I am trying to determine where $$f(z)=\sqrt{z+1}$$ is analytic, where the square root is the principal branch.
I know that $\sqrt{w}$ is analytic for $\mathbb{C}\setminus(-\infty,0]$. So, I think $f(z)$ is not analytic when $\Re(z)\leq-1$. Is this correct?

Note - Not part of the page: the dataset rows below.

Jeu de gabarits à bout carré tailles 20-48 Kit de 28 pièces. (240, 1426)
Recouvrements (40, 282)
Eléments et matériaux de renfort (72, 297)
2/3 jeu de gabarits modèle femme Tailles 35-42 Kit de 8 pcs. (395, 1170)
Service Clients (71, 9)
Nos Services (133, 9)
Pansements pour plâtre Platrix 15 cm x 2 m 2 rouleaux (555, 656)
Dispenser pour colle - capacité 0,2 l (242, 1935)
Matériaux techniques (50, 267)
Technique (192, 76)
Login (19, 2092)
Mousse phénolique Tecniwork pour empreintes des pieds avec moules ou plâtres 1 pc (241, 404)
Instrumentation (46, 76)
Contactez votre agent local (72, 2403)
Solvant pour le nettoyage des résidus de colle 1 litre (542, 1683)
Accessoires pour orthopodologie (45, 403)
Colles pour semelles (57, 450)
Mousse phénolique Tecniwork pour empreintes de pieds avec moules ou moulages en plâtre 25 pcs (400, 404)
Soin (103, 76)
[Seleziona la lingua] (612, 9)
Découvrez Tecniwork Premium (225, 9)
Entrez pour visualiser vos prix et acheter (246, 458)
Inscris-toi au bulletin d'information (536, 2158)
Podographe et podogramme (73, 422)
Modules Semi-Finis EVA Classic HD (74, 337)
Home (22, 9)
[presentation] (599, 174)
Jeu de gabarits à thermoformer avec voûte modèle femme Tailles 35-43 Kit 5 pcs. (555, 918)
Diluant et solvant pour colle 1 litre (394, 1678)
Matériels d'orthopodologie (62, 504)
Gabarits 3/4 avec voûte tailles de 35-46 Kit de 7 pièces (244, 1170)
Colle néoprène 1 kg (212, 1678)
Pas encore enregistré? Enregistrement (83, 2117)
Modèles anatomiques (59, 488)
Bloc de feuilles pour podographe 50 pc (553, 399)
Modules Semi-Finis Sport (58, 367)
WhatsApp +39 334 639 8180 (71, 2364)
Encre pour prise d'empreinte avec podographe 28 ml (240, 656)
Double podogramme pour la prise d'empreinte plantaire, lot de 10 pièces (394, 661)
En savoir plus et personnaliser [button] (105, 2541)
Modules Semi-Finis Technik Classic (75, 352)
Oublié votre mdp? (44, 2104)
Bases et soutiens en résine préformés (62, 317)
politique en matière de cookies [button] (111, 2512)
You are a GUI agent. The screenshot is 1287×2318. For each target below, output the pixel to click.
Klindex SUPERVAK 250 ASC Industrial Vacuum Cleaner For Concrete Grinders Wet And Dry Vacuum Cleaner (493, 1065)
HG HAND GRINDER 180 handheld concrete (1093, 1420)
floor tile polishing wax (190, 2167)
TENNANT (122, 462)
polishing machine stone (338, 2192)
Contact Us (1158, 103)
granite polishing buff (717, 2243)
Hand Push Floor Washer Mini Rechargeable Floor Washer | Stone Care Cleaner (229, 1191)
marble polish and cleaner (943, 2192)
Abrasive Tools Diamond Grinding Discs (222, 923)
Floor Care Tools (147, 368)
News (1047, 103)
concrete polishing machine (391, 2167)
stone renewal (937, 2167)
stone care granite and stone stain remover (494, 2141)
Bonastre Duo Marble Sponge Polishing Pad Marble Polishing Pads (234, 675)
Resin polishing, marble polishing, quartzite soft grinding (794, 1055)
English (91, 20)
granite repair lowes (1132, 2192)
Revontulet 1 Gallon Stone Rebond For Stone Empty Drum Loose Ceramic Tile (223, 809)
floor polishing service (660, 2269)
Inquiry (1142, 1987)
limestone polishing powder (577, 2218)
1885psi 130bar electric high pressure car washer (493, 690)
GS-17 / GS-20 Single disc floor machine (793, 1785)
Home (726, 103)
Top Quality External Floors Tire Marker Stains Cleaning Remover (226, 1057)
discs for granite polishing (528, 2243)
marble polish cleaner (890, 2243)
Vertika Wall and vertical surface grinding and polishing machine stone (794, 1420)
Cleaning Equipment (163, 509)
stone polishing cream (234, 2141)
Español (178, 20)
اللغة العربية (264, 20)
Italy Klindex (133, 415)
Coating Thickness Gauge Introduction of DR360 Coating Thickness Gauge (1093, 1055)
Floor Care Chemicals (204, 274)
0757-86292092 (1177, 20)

As for continuity, I would like to determine if $f(z)$ is continuous at $\Re(z)=-1$ by taking the limit from above and below. But I am unsure of how to do this.
Thank you very much.
Best Answer
For any $\theta\in \mathbb{R}$ there is an continuous determination of the argument defined on $\mathbb{C}\setminus e^{i\theta}\mathbb{R_-}$. (The formula is $\operatorname{Arg}(z)= 2\operatorname{Arctan}(\frac{\operatorname{Im}(e^{-i\theta}z)}{|z|+\operatorname{Re}(e^{-i\theta}z)})+\theta$). So there is an continuous log on the same open given by $\log(z)=\ln|z|+i\operatorname{Arg}(z)$, and which is then analytic. You can then define your function with the formula $f(z)=\exp(\log(z+1)/2)$ which is analytic on $\{z\in\mathbb{C} \mid \operatorname{Arg(z+1)}\neq \theta\}$. If $\theta\neq 0$, your function is continuous at $-1$.